Top of Selected extract

For the functions on $[0, 1]$ we have that $L ^q \subset L^p$ for $1 \leq p < q \leq \infty$. Also consider $f_n = x^n$. This sequence converges to 0 in the $L^1$ norm but not $L^\infty$ norm. These statements seem in conflict to me: if $L^1([0,1]) \supset L^\infty ([0,1])$ shouldn't convergence in $L^1$ imply convergence $L^\infty$?
Asked
Active
Viewed 46 times
1 Answers
1
No.
The inclusion you wrote means that there are elements of $L^1([0,1])$ which are not contained in $L^{\infty}([0,1])$, but it doesn't tell us about the topology of the spaces. One such element is $f\colon x\mapsto x^{-1/2}$. Thus $L^{\infty}([0,1])$ is smaller than $L^1([0,1])$ based on this inclusion.

Bottom of Selected extract
Top of Data extract

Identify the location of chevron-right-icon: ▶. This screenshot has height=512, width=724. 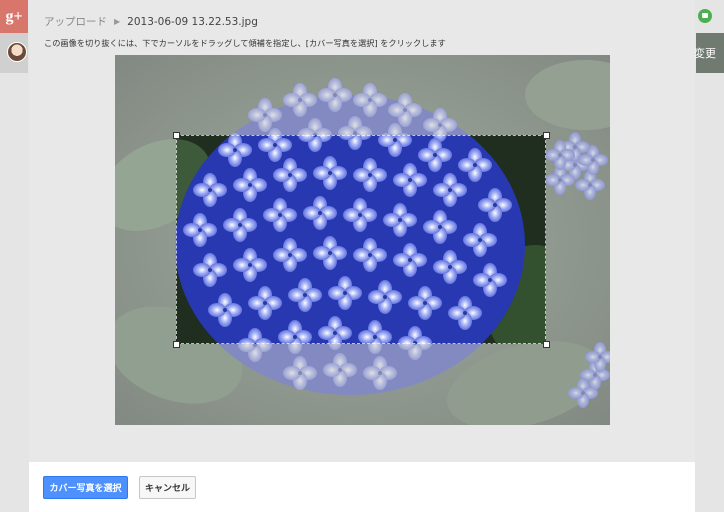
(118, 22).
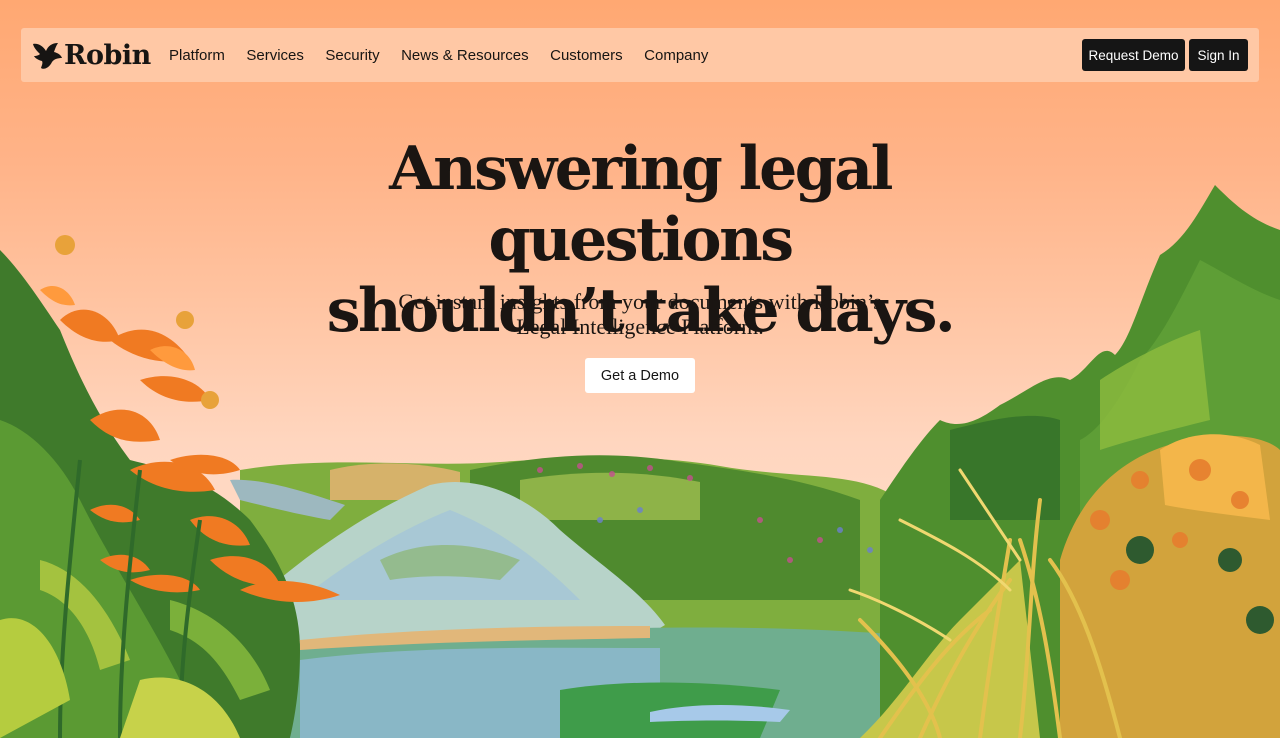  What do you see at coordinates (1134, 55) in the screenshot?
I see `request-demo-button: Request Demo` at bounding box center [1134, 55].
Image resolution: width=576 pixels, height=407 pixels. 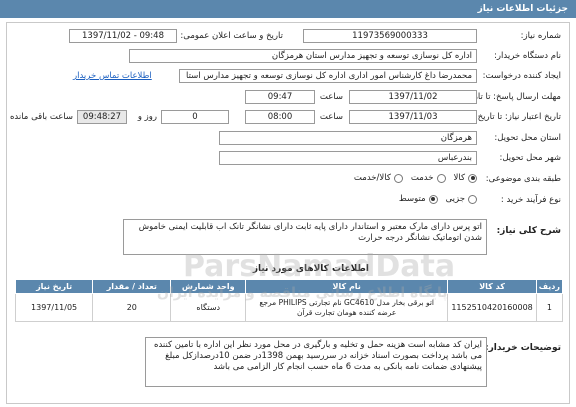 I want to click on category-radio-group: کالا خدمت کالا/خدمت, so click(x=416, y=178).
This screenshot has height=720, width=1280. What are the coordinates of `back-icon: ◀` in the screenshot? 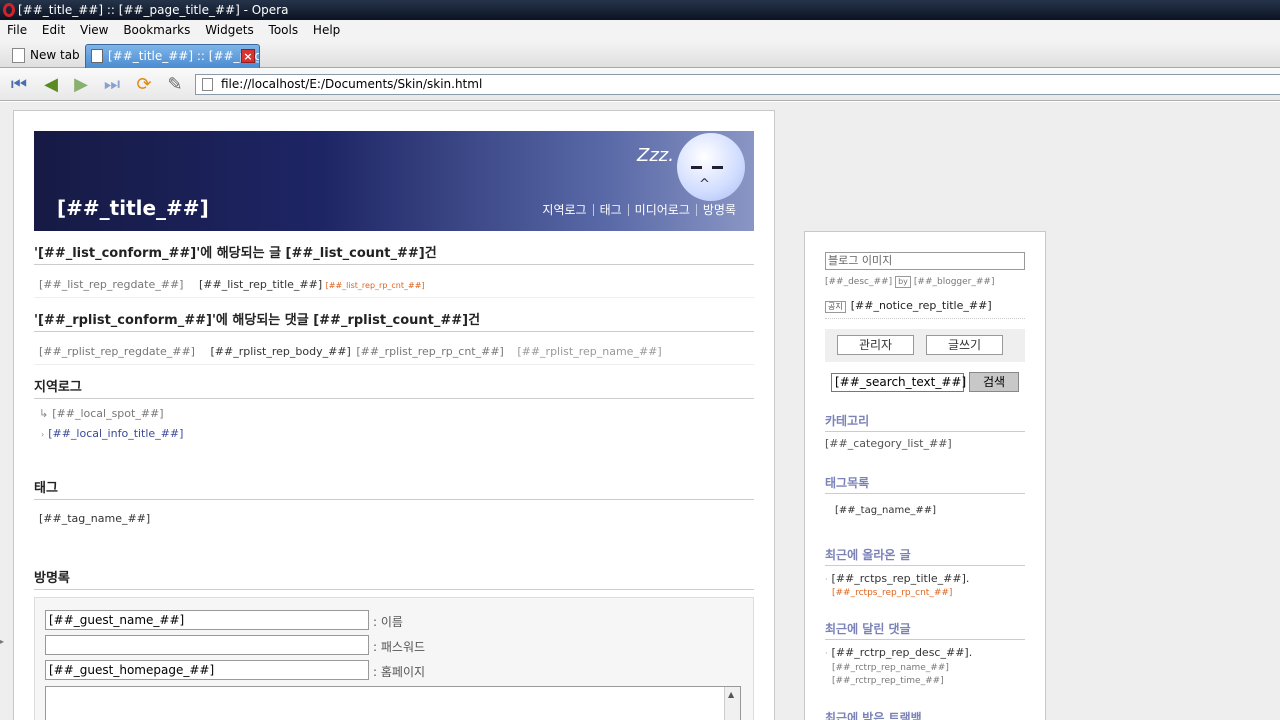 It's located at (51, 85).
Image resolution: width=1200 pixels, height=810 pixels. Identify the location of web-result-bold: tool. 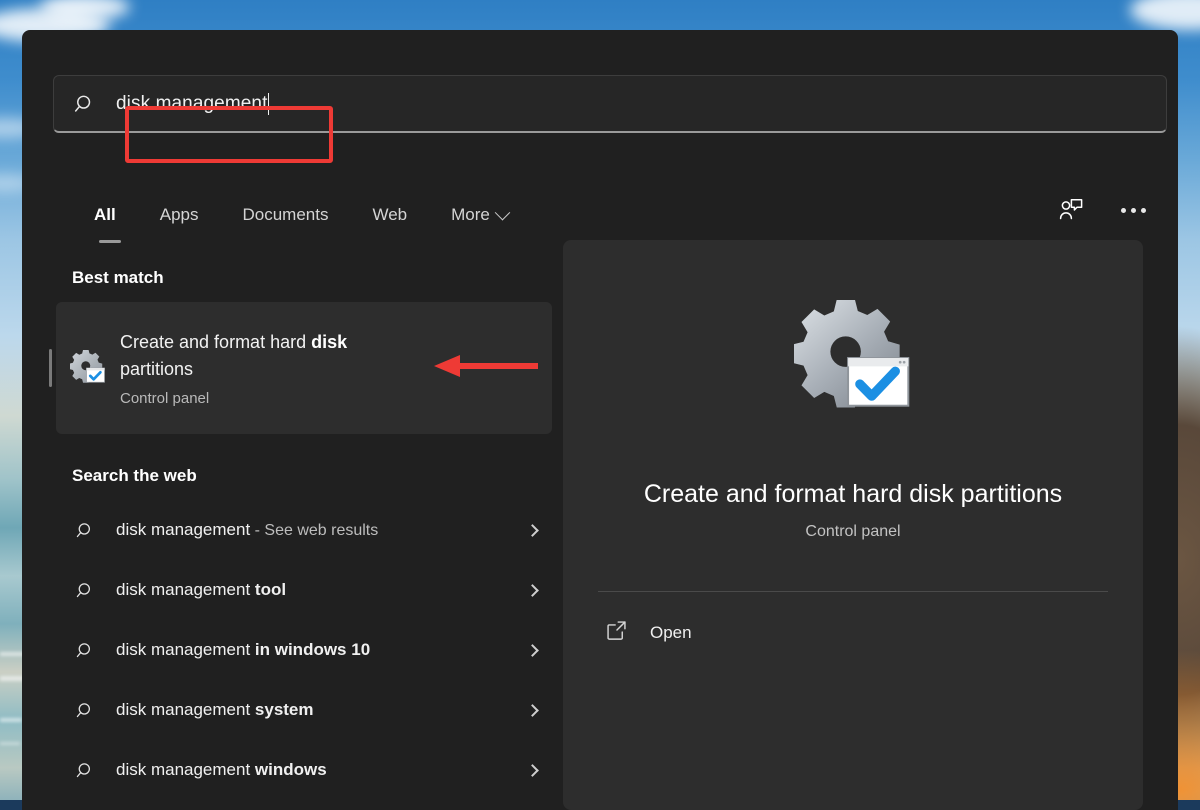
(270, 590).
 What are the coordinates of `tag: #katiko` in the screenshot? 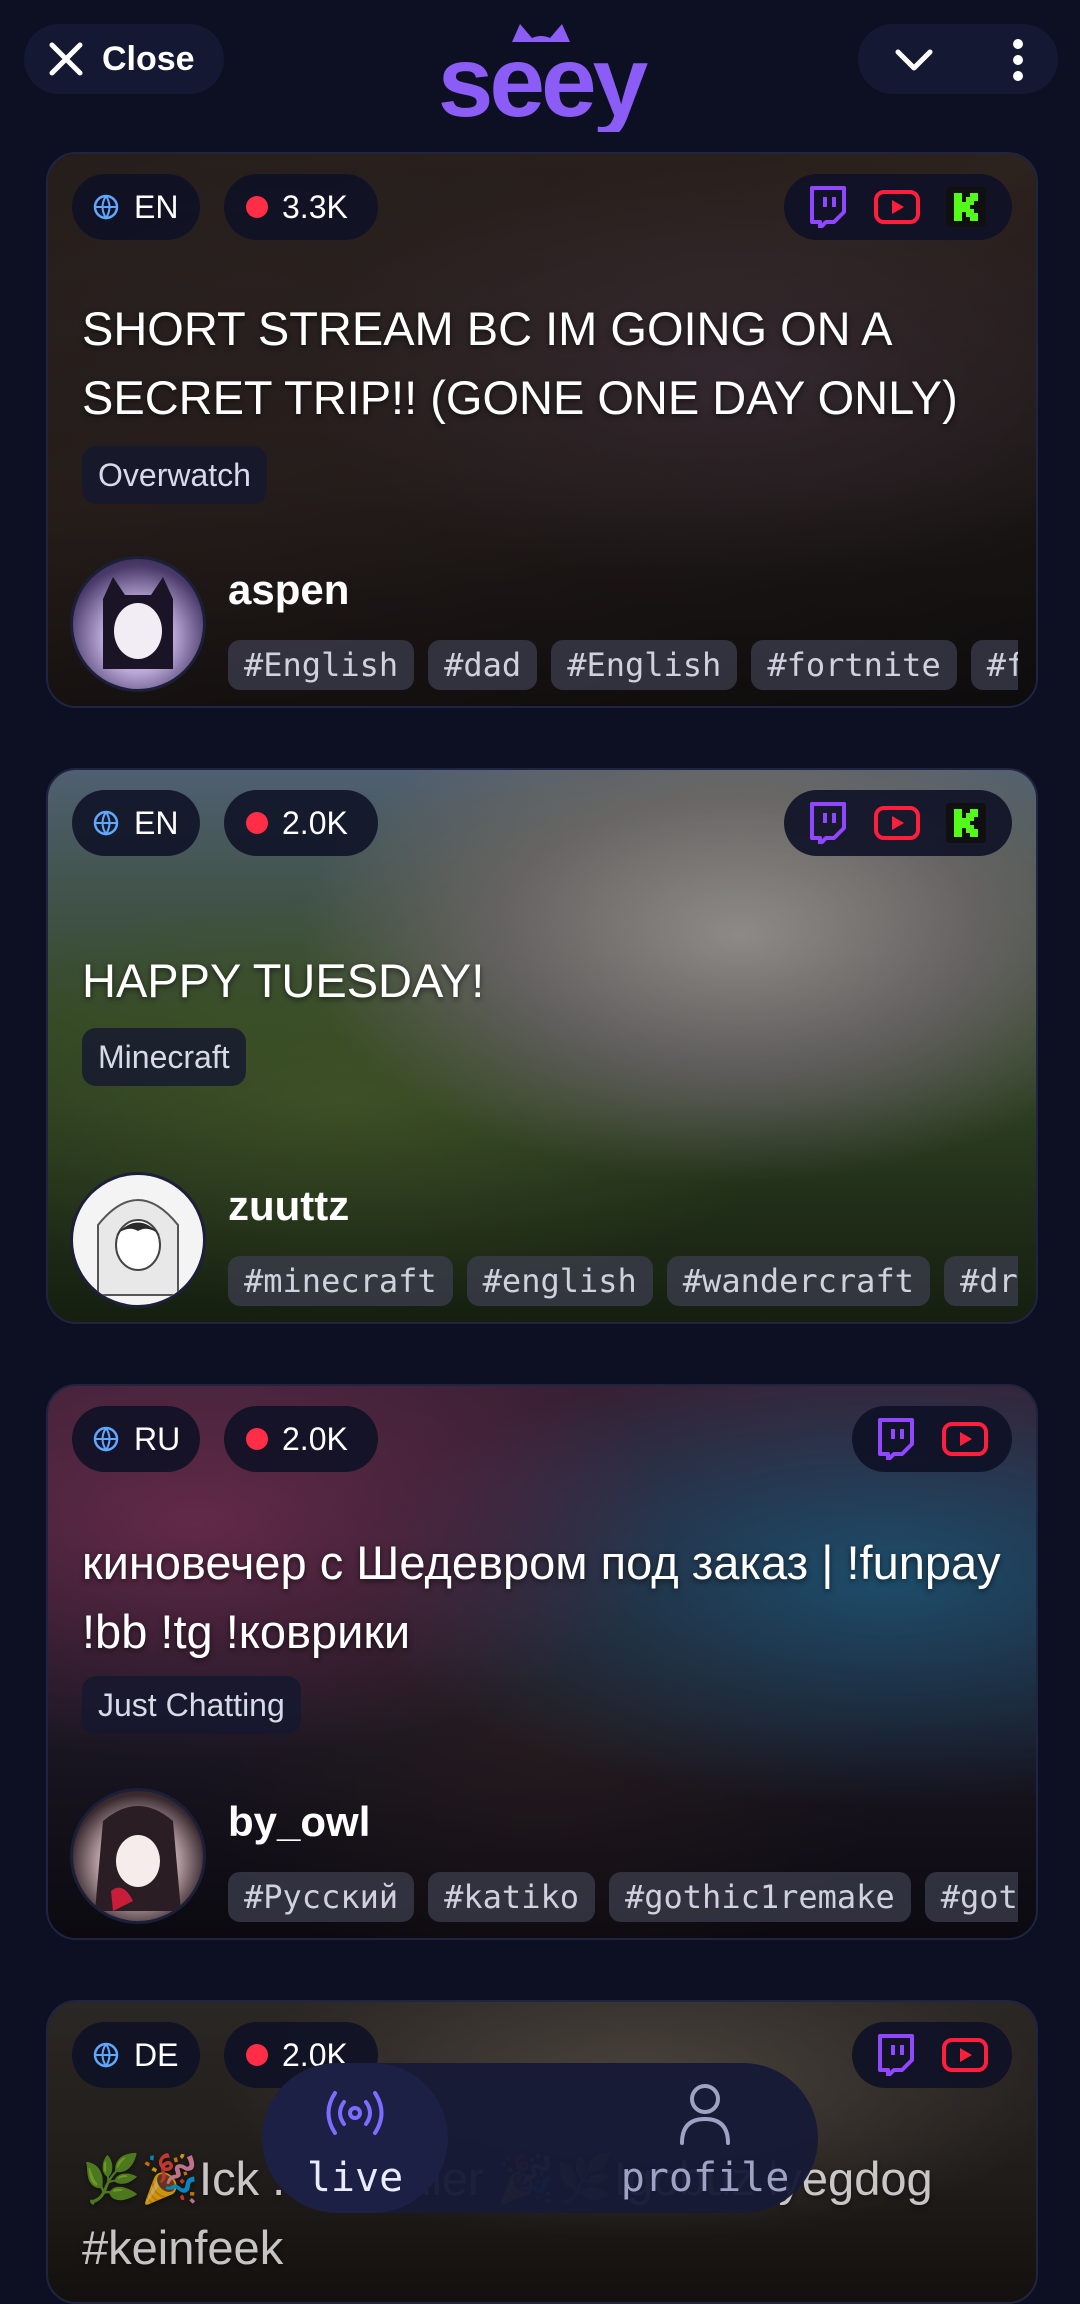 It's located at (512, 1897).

Bottom of Data extract

* **Activity 1**:
Answer these from the forum thread on $L^p$ spaces:
(a) Which sequence of functions does the asker consider?
(b) In which norm does that sequence converge to 0, and in which does it not?
(c) Which function does the reply give as an element of $L^1([0,1])$ that is not in $L^{\infty}([0,1])$?
* **Activity 2**: Name every distinct $L$ space (by its exponent) that appears in the forum thread on $L^p$ spaces.
* **Activity 3**: Carry the forum thread on $L^p$ spaces forward from its final sentence.

* **Your response 1**:
(a) $f_n = x^n$
(b) It converges to 0 in the $L^1$ norm but not in the $L^\infty$ norm.
(c) $f\colon x\mapsto x^{-1/2}$

* **Your response 2**: $L^q$, $L^p$, $L^1$, $L^\infty$

* **Your response 3**:
In terms of convergence, the topology on $L^{\infty}([0,1])$ is stronger (or finer) than the topology on $L^{1}([0,1])$. If the sequence $f_n$ converges in $L^{\infty}([0,1])$ then, for all $\epsilon>0$, there is $N$ such that $n>N$ implies
$$\sup_{x\in[0,1]}|f_n(x)-f(x)|<\epsilon.$$
This of course implies that $\int_0^1 |f_n(x)-f(x)|dx <\epsilon$ since $\int_0^1|g(x)|dx \leq \sup_{x\in[0,1]}|g(x)| \cdot (1-0)$. The converse, however, is not true.
Jürgen Sukumaran
- 7,859
More generally, for $1\leq p < q \leq \infty$, $L^q$ convergence implies $L^p$ convergence (when you are on a compact set). It's not specific to Fourier series, if you have any sequence of functions converging in a strong topology it will also converge in a weaker topology.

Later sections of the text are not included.